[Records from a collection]
========================================================================

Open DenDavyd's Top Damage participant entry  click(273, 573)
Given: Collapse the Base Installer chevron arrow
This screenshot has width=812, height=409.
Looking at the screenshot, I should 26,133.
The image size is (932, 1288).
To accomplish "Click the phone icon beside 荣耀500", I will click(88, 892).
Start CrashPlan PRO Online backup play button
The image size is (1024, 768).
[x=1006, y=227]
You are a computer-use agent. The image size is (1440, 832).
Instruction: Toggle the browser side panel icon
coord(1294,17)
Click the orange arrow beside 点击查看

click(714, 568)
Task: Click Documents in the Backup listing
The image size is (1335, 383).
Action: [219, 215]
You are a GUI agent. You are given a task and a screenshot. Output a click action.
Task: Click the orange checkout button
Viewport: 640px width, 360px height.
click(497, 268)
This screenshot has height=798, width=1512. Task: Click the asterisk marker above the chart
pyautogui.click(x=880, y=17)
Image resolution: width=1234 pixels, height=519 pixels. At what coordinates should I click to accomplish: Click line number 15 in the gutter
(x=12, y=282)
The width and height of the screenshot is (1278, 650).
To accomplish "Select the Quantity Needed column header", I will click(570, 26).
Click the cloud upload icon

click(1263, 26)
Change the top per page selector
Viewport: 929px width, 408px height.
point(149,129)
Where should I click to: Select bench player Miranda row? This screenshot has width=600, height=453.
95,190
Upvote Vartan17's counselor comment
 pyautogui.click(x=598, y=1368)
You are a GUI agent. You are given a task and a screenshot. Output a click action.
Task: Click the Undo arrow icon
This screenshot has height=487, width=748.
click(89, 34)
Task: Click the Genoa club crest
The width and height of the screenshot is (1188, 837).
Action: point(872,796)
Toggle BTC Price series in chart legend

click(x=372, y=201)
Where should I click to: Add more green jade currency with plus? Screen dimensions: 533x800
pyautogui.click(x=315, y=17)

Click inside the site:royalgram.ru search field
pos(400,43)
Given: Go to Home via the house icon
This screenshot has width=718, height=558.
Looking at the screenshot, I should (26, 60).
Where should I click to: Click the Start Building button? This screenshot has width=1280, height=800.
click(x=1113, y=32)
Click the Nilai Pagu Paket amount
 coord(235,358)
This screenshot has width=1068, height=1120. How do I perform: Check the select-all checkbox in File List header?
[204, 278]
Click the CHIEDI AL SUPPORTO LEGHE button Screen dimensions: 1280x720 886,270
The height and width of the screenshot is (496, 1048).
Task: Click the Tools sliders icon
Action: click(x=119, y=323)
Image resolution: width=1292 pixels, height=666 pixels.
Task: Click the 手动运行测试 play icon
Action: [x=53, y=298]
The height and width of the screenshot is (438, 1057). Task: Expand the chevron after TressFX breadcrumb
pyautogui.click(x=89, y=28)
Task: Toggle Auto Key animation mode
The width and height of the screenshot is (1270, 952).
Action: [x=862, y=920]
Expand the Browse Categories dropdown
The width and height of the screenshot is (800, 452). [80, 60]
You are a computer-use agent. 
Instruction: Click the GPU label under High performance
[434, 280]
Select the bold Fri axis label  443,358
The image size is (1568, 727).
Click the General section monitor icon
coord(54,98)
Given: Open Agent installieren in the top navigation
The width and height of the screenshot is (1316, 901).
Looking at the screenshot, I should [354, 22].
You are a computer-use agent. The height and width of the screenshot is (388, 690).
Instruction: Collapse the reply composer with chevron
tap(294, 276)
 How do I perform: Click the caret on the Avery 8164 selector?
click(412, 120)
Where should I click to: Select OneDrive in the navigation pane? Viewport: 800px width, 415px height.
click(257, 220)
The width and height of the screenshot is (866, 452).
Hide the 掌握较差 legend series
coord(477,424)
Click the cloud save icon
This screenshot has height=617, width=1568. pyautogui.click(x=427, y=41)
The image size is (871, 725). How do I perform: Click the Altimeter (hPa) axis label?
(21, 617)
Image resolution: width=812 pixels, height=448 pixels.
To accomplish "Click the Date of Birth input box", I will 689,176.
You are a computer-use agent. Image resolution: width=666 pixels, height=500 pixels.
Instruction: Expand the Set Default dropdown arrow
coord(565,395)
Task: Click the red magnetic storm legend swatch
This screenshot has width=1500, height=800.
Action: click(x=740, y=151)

========================================================================

● TASK TO COMPLETE
Once you have read the entries above, copy them out exactly as they were given.

● TASK RESULT
Open DenDavyd's Top Damage participant entry  click(273, 573)
Given: Collapse the Base Installer chevron arrow
This screenshot has width=812, height=409.
Looking at the screenshot, I should 26,133.
The image size is (932, 1288).
To accomplish "Click the phone icon beside 荣耀500", I will click(88, 892).
Start CrashPlan PRO Online backup play button
The image size is (1024, 768).
[x=1006, y=227]
You are a computer-use agent. The image size is (1440, 832).
Instruction: Toggle the browser side panel icon
coord(1294,17)
Click the orange arrow beside 点击查看

click(714, 568)
Task: Click Documents in the Backup listing
The image size is (1335, 383).
Action: [219, 215]
You are a GUI agent. You are given a task and a screenshot. Output a click action.
Task: Click the orange checkout button
Viewport: 640px width, 360px height.
click(497, 268)
This screenshot has height=798, width=1512. Task: Click the asterisk marker above the chart
pyautogui.click(x=880, y=17)
Image resolution: width=1234 pixels, height=519 pixels. At what coordinates should I click to accomplish: Click line number 15 in the gutter
(x=12, y=282)
The width and height of the screenshot is (1278, 650).
To accomplish "Select the Quantity Needed column header", I will click(570, 26).
Click the cloud upload icon

click(1263, 26)
Change the top per page selector
Viewport: 929px width, 408px height.
point(149,129)
Where should I click to: Select bench player Miranda row? This screenshot has width=600, height=453.
95,190
Upvote Vartan17's counselor comment
 pyautogui.click(x=598, y=1368)
You are a GUI agent. You are given a task and a screenshot. Output a click action.
Task: Click the Undo arrow icon
This screenshot has height=487, width=748.
click(89, 34)
Task: Click the Genoa club crest
The width and height of the screenshot is (1188, 837).
Action: point(872,796)
Toggle BTC Price series in chart legend

click(x=372, y=201)
Where should I click to: Add more green jade currency with plus? Screen dimensions: 533x800
pyautogui.click(x=315, y=17)

Click inside the site:royalgram.ru search field
pos(400,43)
Given: Go to Home via the house icon
This screenshot has width=718, height=558.
Looking at the screenshot, I should (26, 60).
Where should I click to: Click the Start Building button? This screenshot has width=1280, height=800.
click(x=1113, y=32)
Click the Nilai Pagu Paket amount
 coord(235,358)
This screenshot has width=1068, height=1120. How do I perform: Check the select-all checkbox in File List header?
[204, 278]
Click the CHIEDI AL SUPPORTO LEGHE button Screen dimensions: 1280x720 886,270
The height and width of the screenshot is (496, 1048).
Task: Click the Tools sliders icon
Action: click(x=119, y=323)
Image resolution: width=1292 pixels, height=666 pixels.
Task: Click the 手动运行测试 play icon
Action: [x=53, y=298]
The height and width of the screenshot is (438, 1057). Task: Expand the chevron after TressFX breadcrumb
pyautogui.click(x=89, y=28)
Task: Toggle Auto Key animation mode
The width and height of the screenshot is (1270, 952).
Action: [x=862, y=920]
Expand the Browse Categories dropdown
The width and height of the screenshot is (800, 452). [80, 60]
You are a computer-use agent. 
Instruction: Click the GPU label under High performance
[434, 280]
Select the bold Fri axis label  443,358
The image size is (1568, 727).
Click the General section monitor icon
coord(54,98)
Given: Open Agent installieren in the top navigation
The width and height of the screenshot is (1316, 901).
Looking at the screenshot, I should [354, 22].
You are a computer-use agent. The height and width of the screenshot is (388, 690).
Instruction: Collapse the reply composer with chevron
tap(294, 276)
 How do I perform: Click the caret on the Avery 8164 selector?
click(412, 120)
Where should I click to: Select OneDrive in the navigation pane? Viewport: 800px width, 415px height.
click(257, 220)
The width and height of the screenshot is (866, 452).
Hide the 掌握较差 legend series
coord(477,424)
Click the cloud save icon
This screenshot has height=617, width=1568. pyautogui.click(x=427, y=41)
The image size is (871, 725). How do I perform: Click the Altimeter (hPa) axis label?
(21, 617)
Image resolution: width=812 pixels, height=448 pixels.
To accomplish "Click the Date of Birth input box", I will 689,176.
You are a computer-use agent. Image resolution: width=666 pixels, height=500 pixels.
Instruction: Expand the Set Default dropdown arrow
coord(565,395)
Task: Click the red magnetic storm legend swatch
This screenshot has width=1500, height=800.
Action: click(x=740, y=151)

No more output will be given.